:: Stated problem ::
Reproduce verbatim the source records starting at the line that contains "The height and width of the screenshot is (551, 659)." and ending with the last line of the records, both included.

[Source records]
----------
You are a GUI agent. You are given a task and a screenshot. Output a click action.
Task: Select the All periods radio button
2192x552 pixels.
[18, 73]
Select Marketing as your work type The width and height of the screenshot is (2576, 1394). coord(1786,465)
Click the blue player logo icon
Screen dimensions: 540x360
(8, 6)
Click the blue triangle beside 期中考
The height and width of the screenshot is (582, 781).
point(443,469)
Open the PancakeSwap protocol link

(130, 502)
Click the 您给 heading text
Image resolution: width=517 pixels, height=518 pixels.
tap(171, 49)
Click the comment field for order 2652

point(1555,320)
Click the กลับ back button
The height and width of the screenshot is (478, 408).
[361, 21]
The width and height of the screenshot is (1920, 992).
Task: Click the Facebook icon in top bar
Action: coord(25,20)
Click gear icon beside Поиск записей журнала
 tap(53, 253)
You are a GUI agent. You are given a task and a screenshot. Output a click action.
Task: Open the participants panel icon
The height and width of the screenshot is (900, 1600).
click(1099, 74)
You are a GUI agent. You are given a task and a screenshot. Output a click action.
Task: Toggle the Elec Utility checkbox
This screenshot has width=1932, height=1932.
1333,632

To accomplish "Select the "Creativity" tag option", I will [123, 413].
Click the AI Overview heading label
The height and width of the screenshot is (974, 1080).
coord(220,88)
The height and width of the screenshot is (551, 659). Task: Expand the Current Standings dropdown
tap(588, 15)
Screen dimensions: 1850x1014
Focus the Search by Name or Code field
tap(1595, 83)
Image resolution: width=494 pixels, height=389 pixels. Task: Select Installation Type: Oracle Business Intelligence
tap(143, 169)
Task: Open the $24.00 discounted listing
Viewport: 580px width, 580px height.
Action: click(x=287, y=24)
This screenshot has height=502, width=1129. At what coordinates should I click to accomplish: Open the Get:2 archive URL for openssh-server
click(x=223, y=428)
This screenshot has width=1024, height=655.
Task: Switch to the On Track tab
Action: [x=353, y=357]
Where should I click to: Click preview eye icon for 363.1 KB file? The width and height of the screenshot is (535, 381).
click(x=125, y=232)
----------
:: Correct response ::
The height and width of the screenshot is (551, 659). Task: Expand the Current Standings dropdown
tap(588, 15)
Screen dimensions: 1850x1014
Focus the Search by Name or Code field
tap(1595, 83)
Image resolution: width=494 pixels, height=389 pixels. Task: Select Installation Type: Oracle Business Intelligence
tap(143, 169)
Task: Open the $24.00 discounted listing
Viewport: 580px width, 580px height.
Action: click(x=287, y=24)
This screenshot has height=502, width=1129. At what coordinates should I click to accomplish: Open the Get:2 archive URL for openssh-server
click(x=223, y=428)
This screenshot has width=1024, height=655.
Task: Switch to the On Track tab
Action: [x=353, y=357]
Where should I click to: Click preview eye icon for 363.1 KB file? The width and height of the screenshot is (535, 381).
click(x=125, y=232)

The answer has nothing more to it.